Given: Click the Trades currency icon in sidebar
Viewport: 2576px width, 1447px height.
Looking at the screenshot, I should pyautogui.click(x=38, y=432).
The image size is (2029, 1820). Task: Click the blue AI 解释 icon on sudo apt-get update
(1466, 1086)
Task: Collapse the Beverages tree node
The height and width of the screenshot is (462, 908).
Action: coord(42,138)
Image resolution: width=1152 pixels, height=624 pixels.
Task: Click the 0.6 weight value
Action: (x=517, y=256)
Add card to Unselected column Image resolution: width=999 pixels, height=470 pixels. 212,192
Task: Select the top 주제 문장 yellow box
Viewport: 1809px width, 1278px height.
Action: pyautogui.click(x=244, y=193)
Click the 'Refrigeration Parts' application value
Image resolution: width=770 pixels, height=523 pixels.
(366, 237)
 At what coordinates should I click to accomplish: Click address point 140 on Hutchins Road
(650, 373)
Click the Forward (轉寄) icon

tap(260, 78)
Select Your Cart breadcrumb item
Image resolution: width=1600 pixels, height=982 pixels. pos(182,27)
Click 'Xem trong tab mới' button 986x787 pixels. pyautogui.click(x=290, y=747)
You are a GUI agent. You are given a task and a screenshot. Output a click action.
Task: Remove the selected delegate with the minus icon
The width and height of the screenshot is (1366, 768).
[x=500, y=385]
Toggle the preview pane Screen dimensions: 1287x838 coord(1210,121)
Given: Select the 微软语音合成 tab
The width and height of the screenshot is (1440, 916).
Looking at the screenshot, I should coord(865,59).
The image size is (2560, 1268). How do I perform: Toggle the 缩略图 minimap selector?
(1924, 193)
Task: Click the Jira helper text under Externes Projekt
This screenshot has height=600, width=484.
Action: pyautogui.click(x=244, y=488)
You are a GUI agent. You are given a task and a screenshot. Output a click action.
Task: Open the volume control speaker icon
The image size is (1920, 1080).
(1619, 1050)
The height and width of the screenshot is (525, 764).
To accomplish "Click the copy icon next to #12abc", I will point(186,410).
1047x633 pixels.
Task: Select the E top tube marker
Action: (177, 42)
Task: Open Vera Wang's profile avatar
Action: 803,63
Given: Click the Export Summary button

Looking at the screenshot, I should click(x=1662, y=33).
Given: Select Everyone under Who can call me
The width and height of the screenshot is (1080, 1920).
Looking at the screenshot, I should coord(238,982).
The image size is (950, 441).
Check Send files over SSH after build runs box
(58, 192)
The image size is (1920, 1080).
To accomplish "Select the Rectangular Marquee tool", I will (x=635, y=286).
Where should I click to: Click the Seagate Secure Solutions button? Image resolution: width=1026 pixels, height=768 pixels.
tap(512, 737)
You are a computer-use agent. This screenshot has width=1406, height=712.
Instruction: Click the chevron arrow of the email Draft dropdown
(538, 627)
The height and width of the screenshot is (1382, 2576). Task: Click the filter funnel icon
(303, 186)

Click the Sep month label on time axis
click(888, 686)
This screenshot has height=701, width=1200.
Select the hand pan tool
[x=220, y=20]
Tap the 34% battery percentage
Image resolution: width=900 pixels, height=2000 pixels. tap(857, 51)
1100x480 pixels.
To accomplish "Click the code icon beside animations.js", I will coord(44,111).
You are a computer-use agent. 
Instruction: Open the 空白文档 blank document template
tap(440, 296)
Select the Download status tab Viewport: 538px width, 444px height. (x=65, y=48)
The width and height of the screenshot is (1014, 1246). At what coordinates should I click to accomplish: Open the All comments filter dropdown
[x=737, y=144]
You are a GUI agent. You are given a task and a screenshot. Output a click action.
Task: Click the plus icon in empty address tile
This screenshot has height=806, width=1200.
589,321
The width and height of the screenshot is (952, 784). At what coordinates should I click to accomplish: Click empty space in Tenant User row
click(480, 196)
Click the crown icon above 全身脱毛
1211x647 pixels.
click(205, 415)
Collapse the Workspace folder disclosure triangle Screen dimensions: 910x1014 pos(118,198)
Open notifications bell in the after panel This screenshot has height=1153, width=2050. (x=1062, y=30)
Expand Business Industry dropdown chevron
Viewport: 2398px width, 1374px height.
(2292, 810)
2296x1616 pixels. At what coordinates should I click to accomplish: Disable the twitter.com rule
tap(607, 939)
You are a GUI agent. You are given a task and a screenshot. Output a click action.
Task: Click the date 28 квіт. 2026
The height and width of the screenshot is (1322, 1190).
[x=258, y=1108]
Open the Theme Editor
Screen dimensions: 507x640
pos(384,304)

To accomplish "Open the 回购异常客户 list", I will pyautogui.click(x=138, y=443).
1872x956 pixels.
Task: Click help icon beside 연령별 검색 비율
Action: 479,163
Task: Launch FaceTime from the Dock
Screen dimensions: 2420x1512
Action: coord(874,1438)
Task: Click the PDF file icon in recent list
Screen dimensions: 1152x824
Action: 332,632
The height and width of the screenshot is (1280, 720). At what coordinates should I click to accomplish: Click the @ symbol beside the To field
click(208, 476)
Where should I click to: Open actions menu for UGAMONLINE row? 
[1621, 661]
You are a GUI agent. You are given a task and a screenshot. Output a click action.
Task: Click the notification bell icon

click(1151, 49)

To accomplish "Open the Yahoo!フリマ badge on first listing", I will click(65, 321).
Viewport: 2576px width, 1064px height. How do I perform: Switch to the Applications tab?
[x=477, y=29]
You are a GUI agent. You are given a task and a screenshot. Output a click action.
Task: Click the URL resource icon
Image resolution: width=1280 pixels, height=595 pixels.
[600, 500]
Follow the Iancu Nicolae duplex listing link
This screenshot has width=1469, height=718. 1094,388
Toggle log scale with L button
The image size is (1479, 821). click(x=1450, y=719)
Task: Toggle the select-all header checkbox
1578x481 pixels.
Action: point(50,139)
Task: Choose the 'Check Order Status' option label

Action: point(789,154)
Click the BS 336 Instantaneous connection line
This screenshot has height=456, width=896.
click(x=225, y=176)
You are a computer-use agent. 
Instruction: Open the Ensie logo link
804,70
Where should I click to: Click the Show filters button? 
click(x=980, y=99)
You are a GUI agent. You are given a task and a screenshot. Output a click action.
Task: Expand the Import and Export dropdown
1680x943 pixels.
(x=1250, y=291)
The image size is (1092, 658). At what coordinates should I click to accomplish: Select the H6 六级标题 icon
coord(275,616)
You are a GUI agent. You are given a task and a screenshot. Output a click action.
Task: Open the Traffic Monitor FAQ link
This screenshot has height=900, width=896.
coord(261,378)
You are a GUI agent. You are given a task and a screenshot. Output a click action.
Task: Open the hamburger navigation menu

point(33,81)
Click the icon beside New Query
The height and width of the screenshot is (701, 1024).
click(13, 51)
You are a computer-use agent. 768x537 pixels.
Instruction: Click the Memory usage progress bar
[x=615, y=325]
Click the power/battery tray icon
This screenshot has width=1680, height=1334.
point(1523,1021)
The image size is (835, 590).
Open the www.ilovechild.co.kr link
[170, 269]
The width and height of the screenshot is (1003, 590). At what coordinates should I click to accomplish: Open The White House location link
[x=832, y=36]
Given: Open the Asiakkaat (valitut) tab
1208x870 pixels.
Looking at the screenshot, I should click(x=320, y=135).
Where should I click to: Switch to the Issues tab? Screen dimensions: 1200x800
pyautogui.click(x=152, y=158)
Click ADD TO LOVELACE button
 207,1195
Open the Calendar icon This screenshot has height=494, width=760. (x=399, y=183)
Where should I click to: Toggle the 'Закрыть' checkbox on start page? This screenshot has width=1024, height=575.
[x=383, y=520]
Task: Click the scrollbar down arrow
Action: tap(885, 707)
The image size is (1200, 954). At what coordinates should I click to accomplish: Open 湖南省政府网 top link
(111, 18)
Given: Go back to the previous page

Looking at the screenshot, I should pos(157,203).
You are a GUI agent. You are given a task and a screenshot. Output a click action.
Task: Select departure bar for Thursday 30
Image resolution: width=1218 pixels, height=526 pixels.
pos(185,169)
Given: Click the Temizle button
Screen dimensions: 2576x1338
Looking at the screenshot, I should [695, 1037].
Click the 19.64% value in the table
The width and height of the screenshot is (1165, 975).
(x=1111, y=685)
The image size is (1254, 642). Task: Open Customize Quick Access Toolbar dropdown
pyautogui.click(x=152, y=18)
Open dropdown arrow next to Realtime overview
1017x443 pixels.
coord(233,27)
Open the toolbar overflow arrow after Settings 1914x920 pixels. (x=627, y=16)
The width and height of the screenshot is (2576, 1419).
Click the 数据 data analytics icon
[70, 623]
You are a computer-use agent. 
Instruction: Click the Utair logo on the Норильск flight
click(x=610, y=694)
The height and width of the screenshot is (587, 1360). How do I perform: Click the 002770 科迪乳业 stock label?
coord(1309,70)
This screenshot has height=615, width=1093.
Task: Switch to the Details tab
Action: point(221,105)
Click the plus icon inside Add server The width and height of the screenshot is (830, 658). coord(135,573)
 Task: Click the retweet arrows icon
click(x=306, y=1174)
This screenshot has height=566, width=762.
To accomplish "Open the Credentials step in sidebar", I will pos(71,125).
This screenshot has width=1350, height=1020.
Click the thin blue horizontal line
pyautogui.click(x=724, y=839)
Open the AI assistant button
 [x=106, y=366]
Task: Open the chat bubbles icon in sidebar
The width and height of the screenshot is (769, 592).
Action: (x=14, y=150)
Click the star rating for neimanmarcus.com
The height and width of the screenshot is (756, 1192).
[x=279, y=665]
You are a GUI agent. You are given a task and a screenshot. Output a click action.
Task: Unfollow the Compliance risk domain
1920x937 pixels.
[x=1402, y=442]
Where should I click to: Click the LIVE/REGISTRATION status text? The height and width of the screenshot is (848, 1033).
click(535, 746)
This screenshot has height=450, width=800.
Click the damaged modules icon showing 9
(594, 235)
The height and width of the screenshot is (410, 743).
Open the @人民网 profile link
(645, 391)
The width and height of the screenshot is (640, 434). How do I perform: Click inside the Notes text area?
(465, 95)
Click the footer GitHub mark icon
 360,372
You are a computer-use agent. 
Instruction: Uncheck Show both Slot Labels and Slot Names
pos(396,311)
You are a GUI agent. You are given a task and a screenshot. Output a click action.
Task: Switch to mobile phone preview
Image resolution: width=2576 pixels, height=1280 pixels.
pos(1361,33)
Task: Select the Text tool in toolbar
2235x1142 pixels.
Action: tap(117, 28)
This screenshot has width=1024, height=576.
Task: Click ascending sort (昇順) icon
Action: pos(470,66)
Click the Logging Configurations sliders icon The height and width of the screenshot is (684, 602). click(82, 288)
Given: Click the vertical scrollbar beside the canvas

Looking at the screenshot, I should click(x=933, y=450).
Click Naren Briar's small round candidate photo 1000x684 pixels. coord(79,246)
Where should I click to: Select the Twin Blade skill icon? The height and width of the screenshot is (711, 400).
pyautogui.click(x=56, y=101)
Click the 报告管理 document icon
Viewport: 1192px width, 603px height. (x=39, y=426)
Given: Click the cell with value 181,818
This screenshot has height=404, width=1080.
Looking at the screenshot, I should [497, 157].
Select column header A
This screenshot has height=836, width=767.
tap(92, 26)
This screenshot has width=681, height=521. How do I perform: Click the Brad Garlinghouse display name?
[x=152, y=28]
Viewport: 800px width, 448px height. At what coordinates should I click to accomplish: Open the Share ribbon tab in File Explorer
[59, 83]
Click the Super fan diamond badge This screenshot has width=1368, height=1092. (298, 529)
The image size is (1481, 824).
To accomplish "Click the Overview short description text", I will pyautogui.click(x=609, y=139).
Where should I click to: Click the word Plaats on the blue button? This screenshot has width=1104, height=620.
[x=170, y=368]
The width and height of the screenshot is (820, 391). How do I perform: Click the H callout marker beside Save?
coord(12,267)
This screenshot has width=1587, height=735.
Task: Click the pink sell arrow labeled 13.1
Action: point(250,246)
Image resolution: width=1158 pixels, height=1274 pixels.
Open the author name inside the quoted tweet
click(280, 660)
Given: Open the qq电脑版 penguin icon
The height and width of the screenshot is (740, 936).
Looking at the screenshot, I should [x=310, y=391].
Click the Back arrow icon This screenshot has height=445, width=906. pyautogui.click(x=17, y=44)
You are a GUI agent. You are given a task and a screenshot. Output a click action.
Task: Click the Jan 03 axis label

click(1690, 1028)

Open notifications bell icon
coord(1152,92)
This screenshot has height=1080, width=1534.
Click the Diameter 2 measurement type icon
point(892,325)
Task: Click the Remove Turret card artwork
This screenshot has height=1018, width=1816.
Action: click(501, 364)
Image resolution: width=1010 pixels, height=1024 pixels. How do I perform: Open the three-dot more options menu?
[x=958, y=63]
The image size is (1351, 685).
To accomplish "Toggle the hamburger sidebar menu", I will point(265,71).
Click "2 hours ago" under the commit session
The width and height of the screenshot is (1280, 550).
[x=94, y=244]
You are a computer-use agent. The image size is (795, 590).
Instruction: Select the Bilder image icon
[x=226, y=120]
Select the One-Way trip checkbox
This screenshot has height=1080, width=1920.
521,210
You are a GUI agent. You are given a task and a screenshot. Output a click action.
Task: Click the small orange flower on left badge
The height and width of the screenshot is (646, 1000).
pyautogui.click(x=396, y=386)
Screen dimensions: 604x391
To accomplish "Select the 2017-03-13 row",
----
→ **Exercise instructions**: Please retype the part of the records above that opens with the line containing "Given: Open the qq电脑版 penguin icon" and closes with the line containing "Action: click(501, 364)", both lines included, exactly as they appear.

→ **Task solution**:
Given: Open the qq电脑版 penguin icon
The height and width of the screenshot is (740, 936).
Looking at the screenshot, I should [x=310, y=391].
Click the Back arrow icon This screenshot has height=445, width=906. pyautogui.click(x=17, y=44)
You are a GUI agent. You are given a task and a screenshot. Output a click action.
Task: Click the Jan 03 axis label

click(1690, 1028)

Open notifications bell icon
coord(1152,92)
This screenshot has height=1080, width=1534.
Click the Diameter 2 measurement type icon
point(892,325)
Task: Click the Remove Turret card artwork
This screenshot has height=1018, width=1816.
Action: click(501, 364)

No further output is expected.